* Challenge: Lay out as a JSON list of strings the lines between the one containing "Collapse the 5000个项目同时导入模板 thread group" and the one containing "Action: coord(502,761)", inclusive, one string per line, skipping blank lines. Leave the pictures out of the answer.

* Data for this task:
○ ○ ○ ○ ○

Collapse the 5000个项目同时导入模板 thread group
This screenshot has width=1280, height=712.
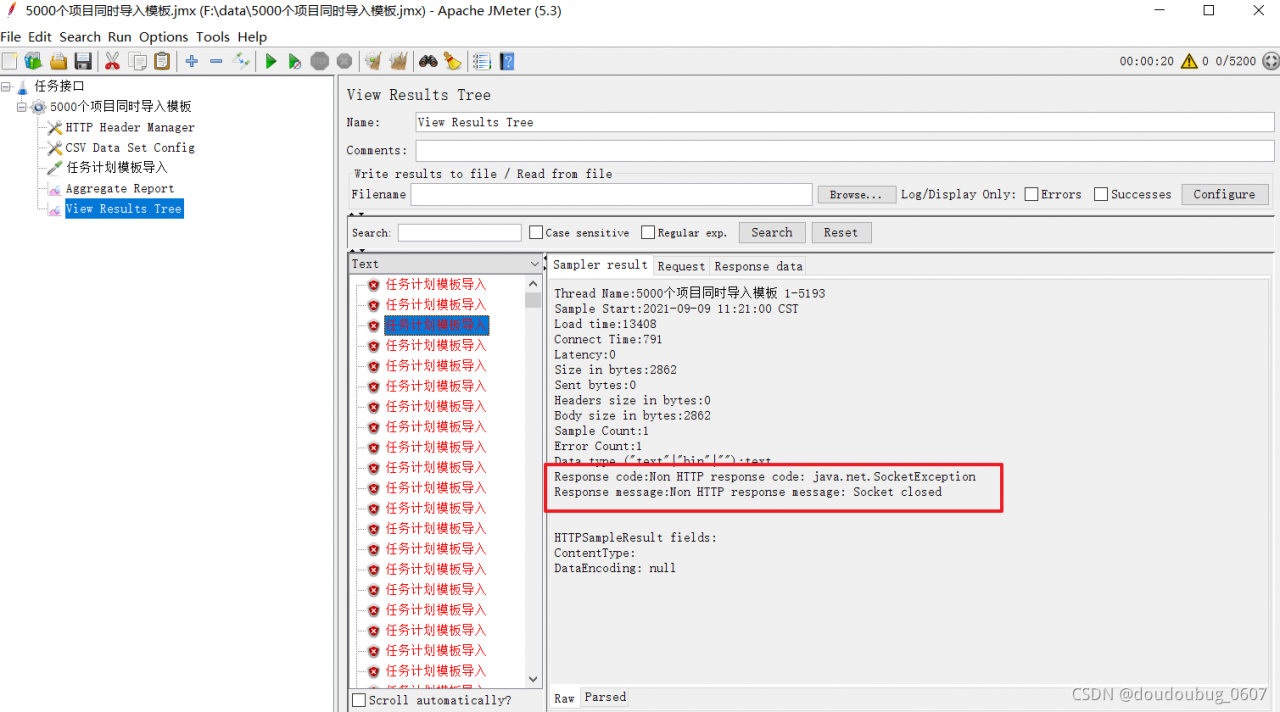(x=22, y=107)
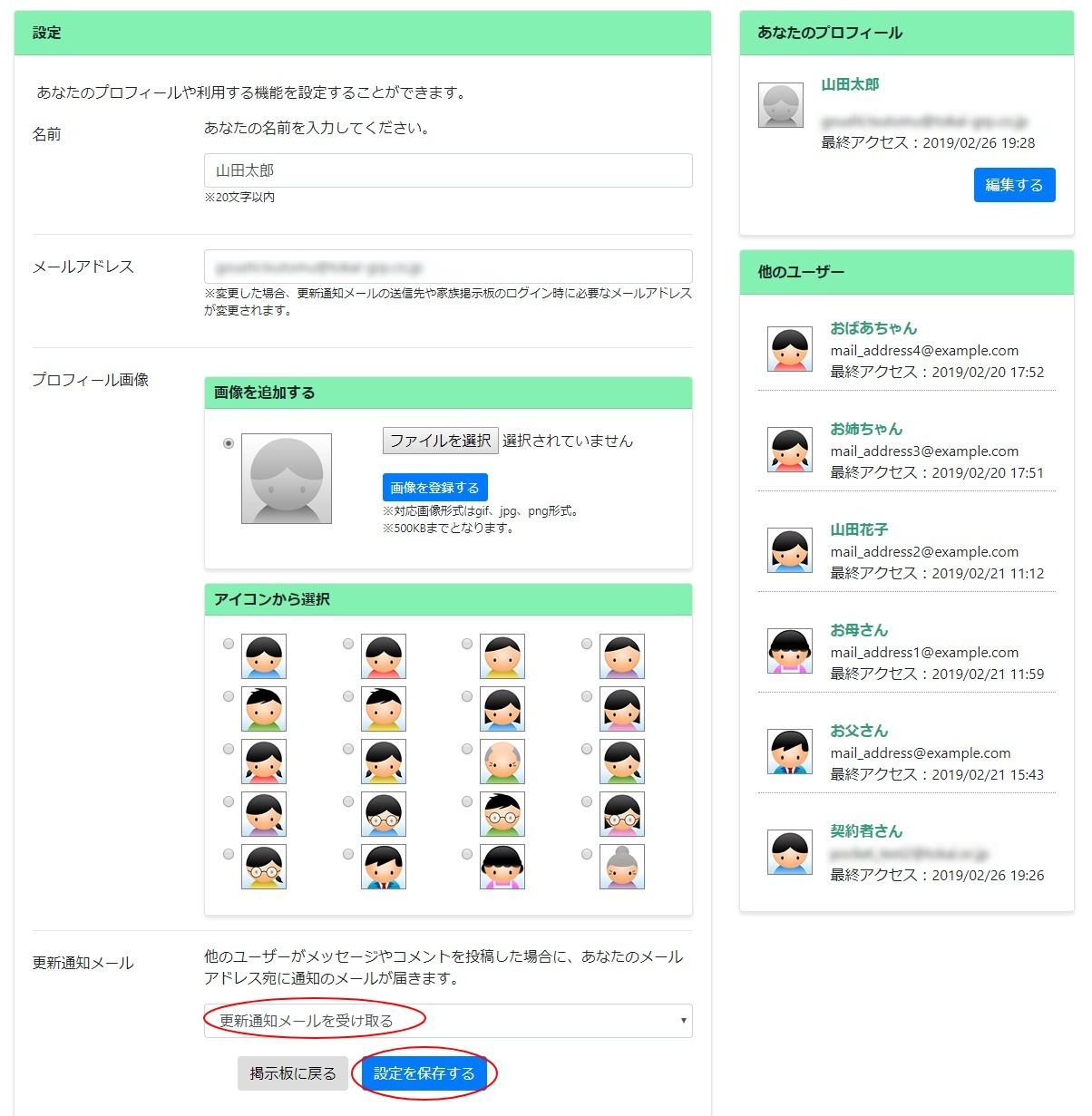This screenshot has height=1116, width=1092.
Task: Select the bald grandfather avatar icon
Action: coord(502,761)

○ ○ ○ ○ ○

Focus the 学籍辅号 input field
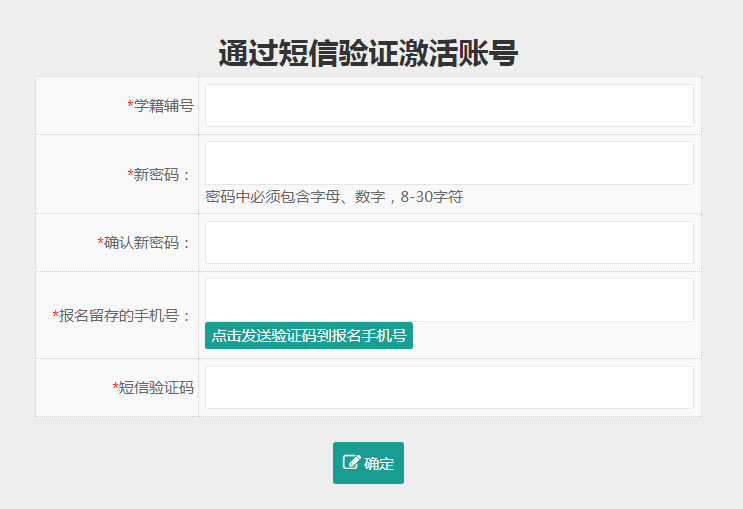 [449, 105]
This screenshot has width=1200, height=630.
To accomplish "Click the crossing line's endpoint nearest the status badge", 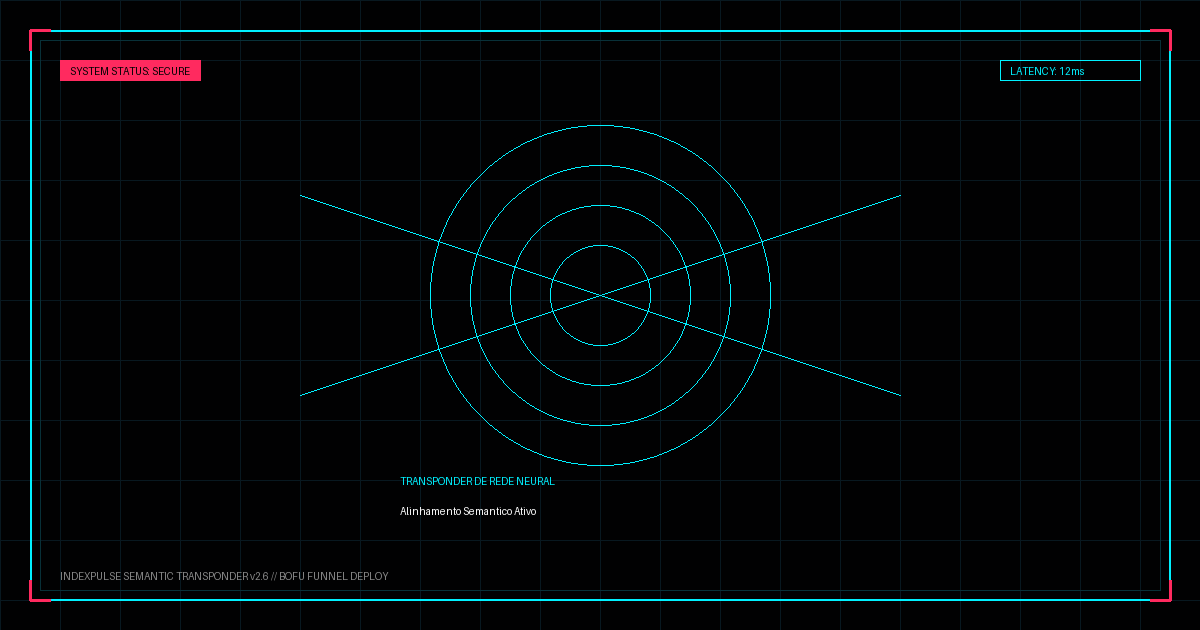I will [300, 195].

○ ○ ○ ○ ○

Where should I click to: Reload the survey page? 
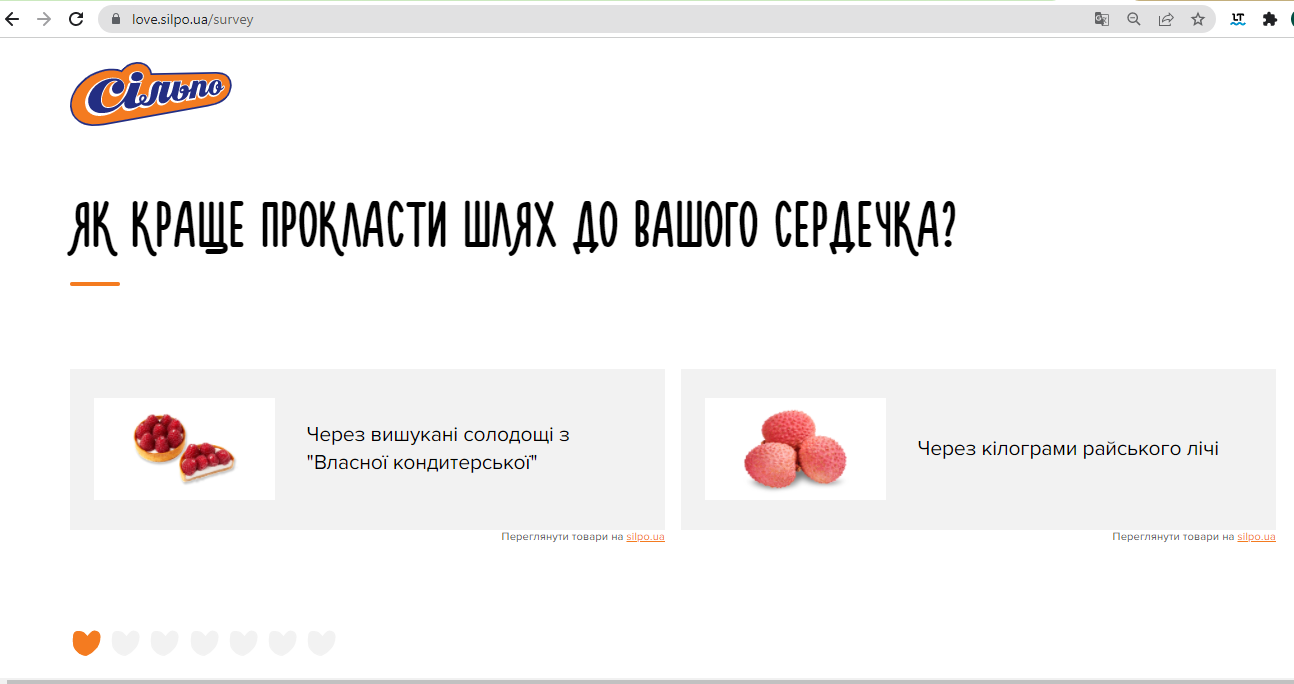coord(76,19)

○ ○ ○ ○ ○

* Result of the exercise:
[
  "Collapse the 5000个项目同时导入模板 thread group",
  "This screenshot has width=1280, height=712.",
  "(x=22, y=107)",
  "This screenshot has height=1116, width=1092.",
  "Task: Select the bald grandfather avatar icon",
  "Action: coord(502,761)"
]